Your copy of the lines below must match them exactly and contain no images.
● ● ●
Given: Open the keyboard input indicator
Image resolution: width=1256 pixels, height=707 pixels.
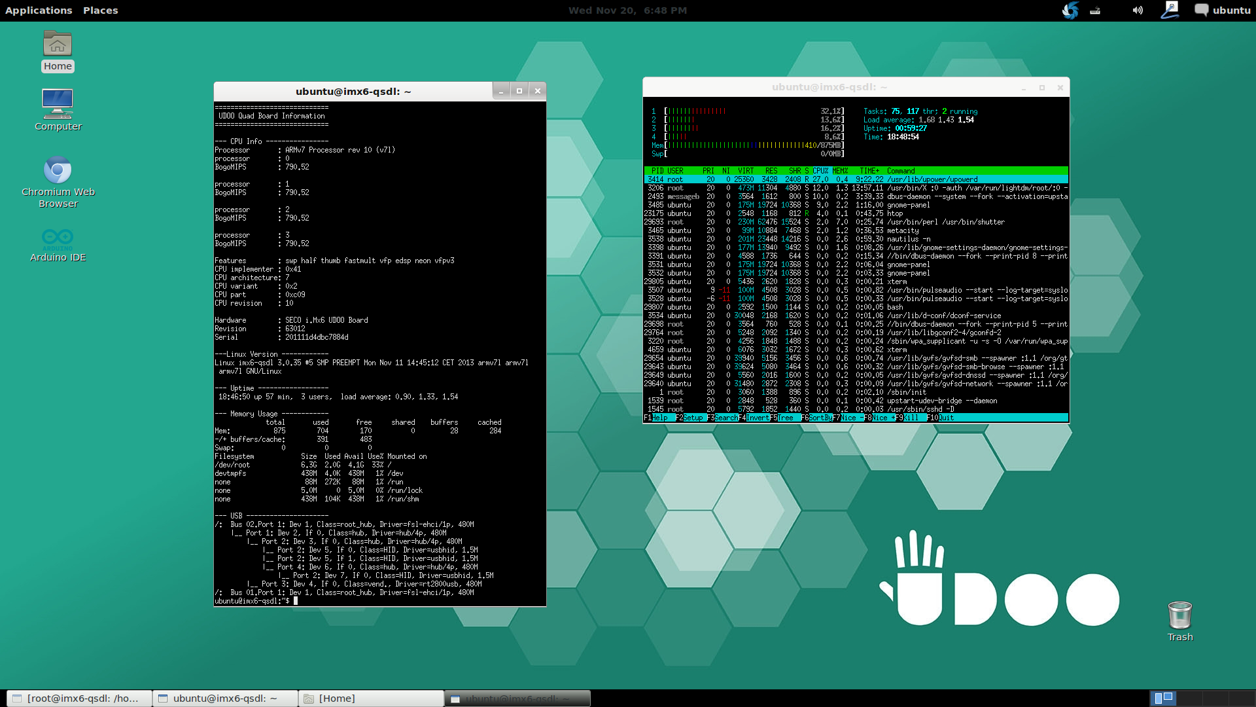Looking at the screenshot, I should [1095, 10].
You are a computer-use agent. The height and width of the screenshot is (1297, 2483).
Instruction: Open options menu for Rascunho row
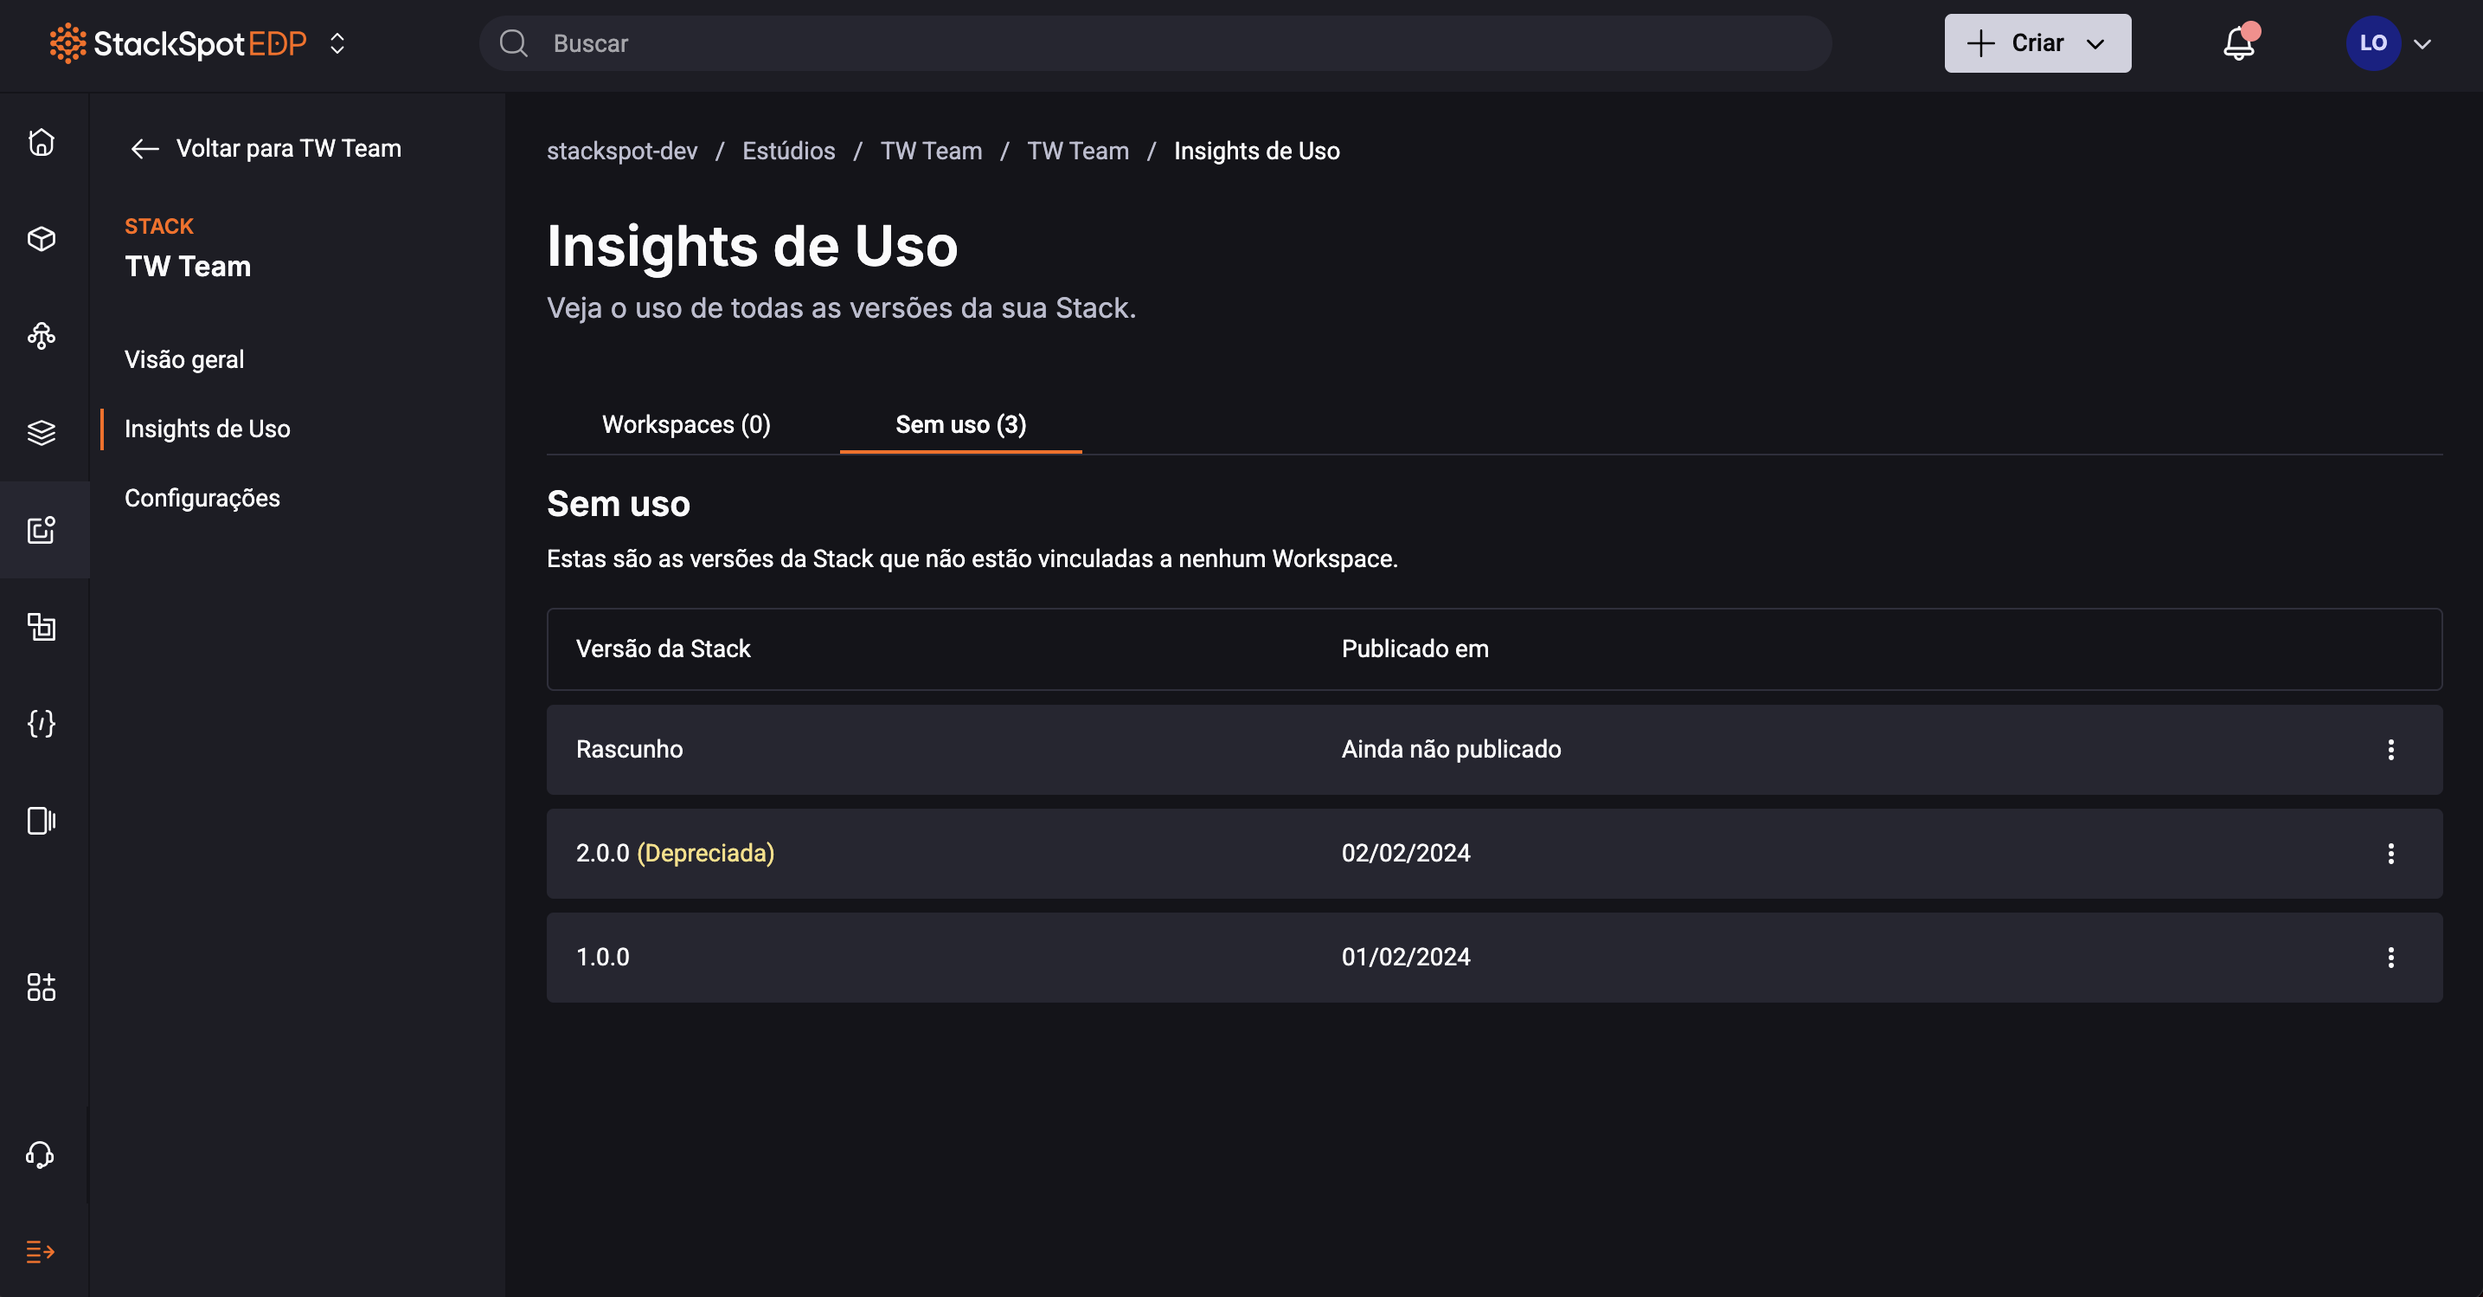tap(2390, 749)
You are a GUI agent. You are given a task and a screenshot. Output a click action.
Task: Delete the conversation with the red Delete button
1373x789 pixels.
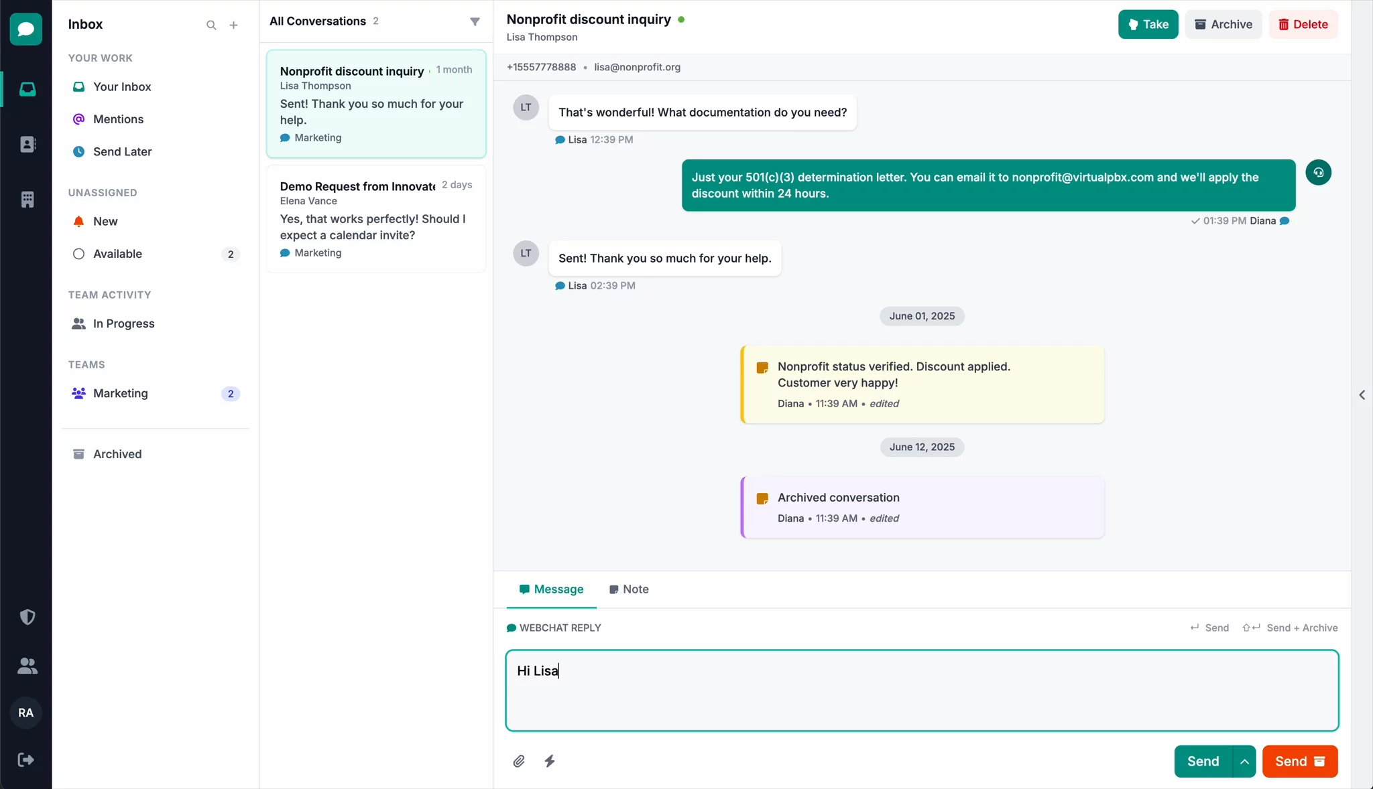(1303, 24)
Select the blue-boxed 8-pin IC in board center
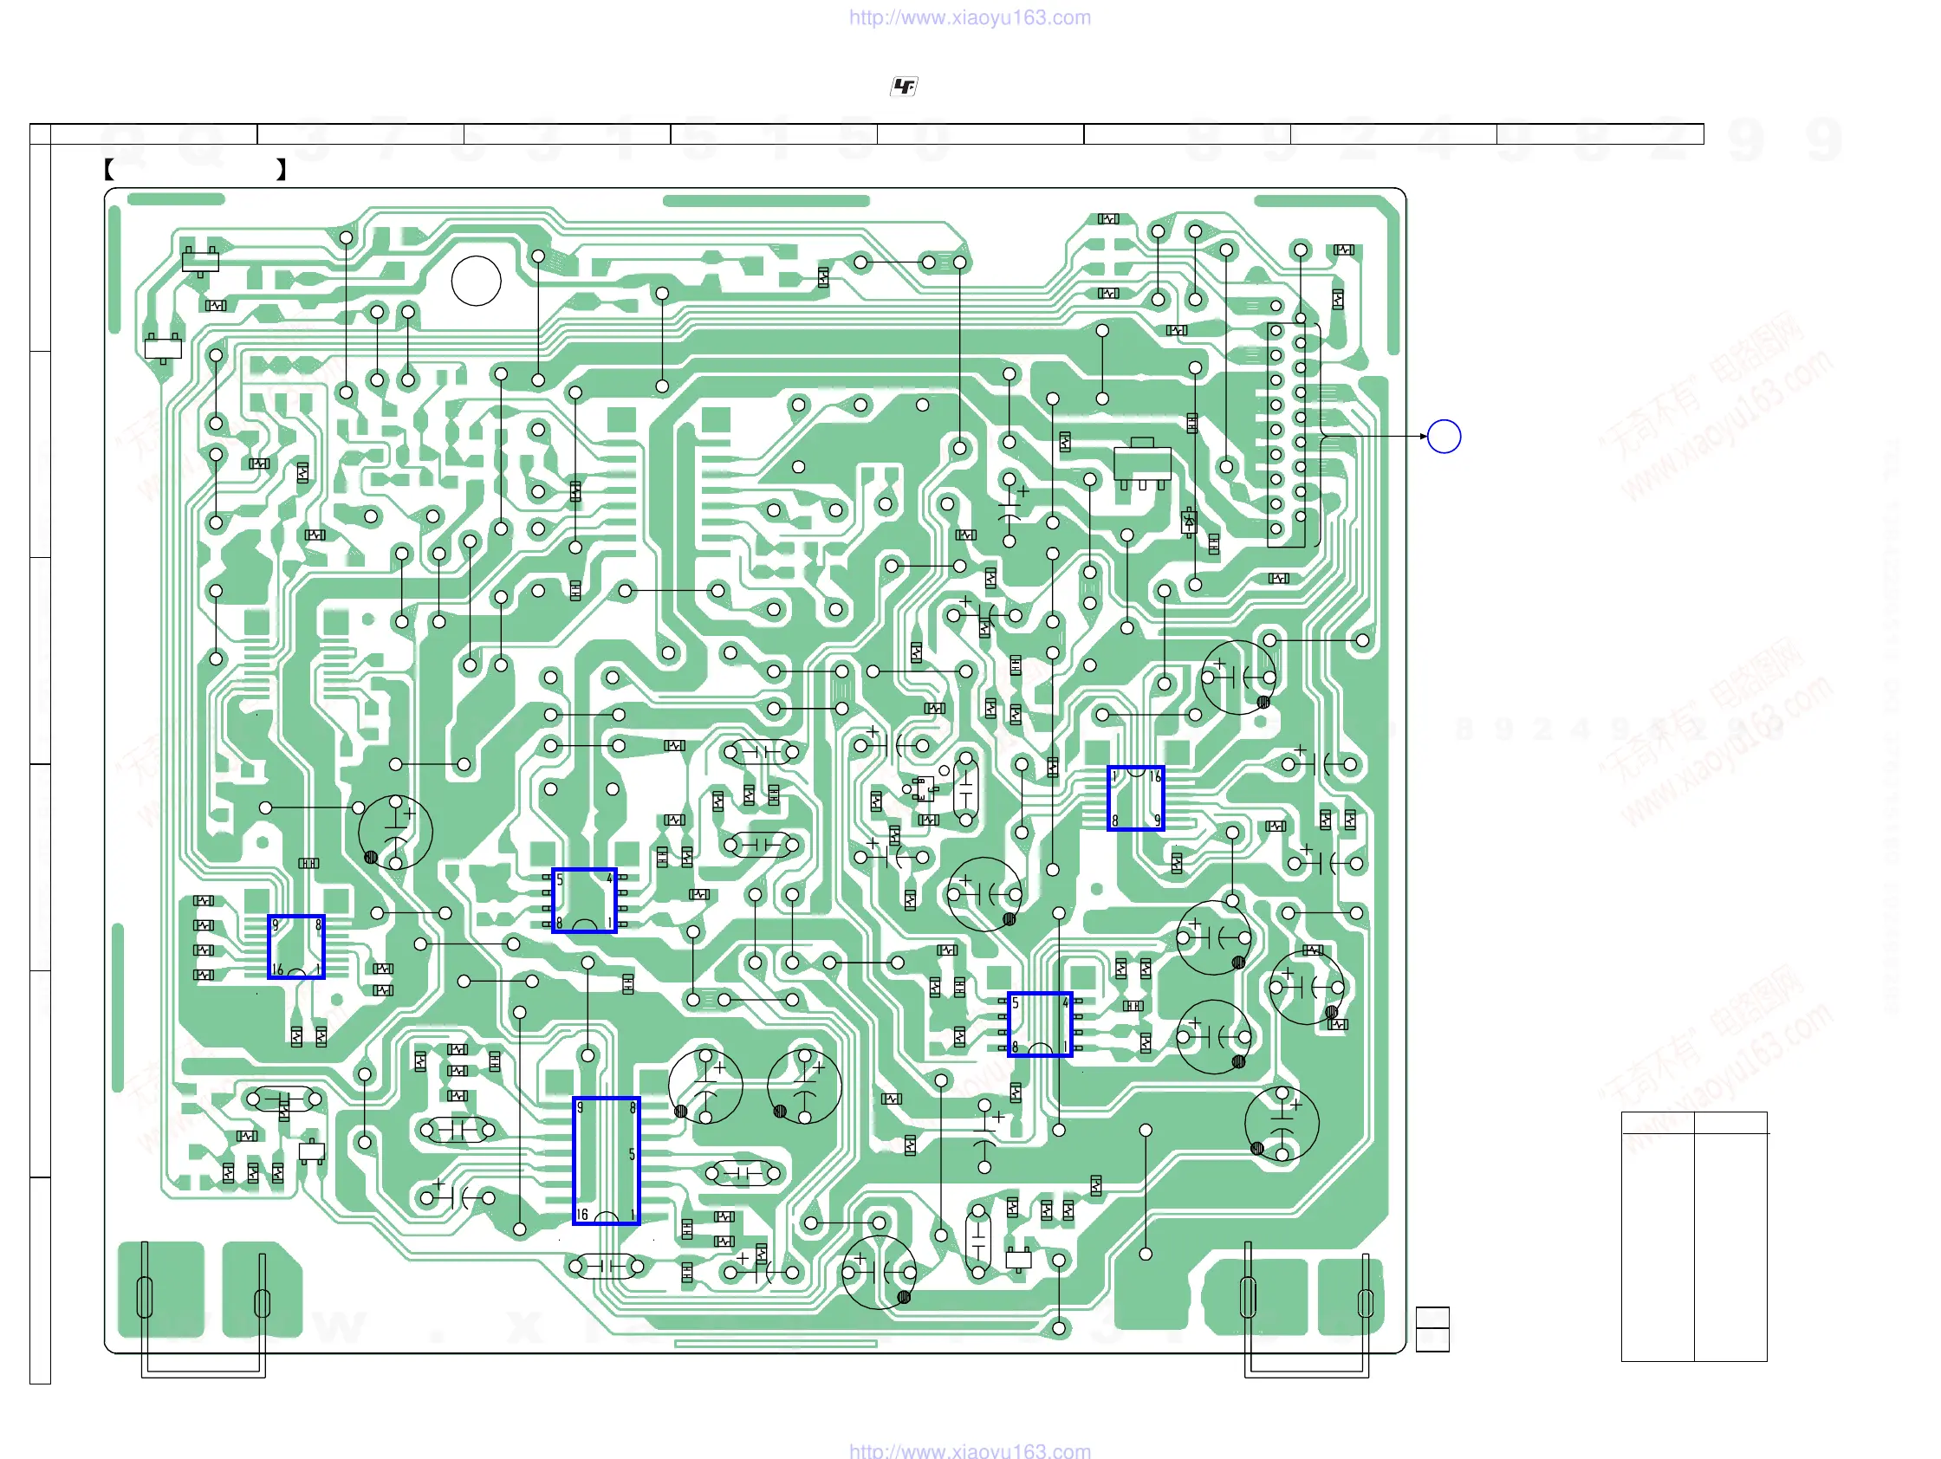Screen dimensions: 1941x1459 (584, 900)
● ● ●
* [EXERCISE OUTPUT]
Given: Open the keyboard input indicator
Image resolution: width=1256 pixels, height=707 pixels.
Looking at the screenshot, I should [1095, 10].
You are a computer-use agent. The height and width of the screenshot is (1297, 2483).
Instruction: Open options menu for Rascunho row
tap(2390, 749)
You are a GUI agent. You are given a task and a screenshot. Output a click action.
Task: Delete the conversation with the red Delete button
1373x789 pixels.
(1303, 24)
Select the blue-boxed 8-pin IC in board center
Screen dimensions: 1941x1459 (584, 900)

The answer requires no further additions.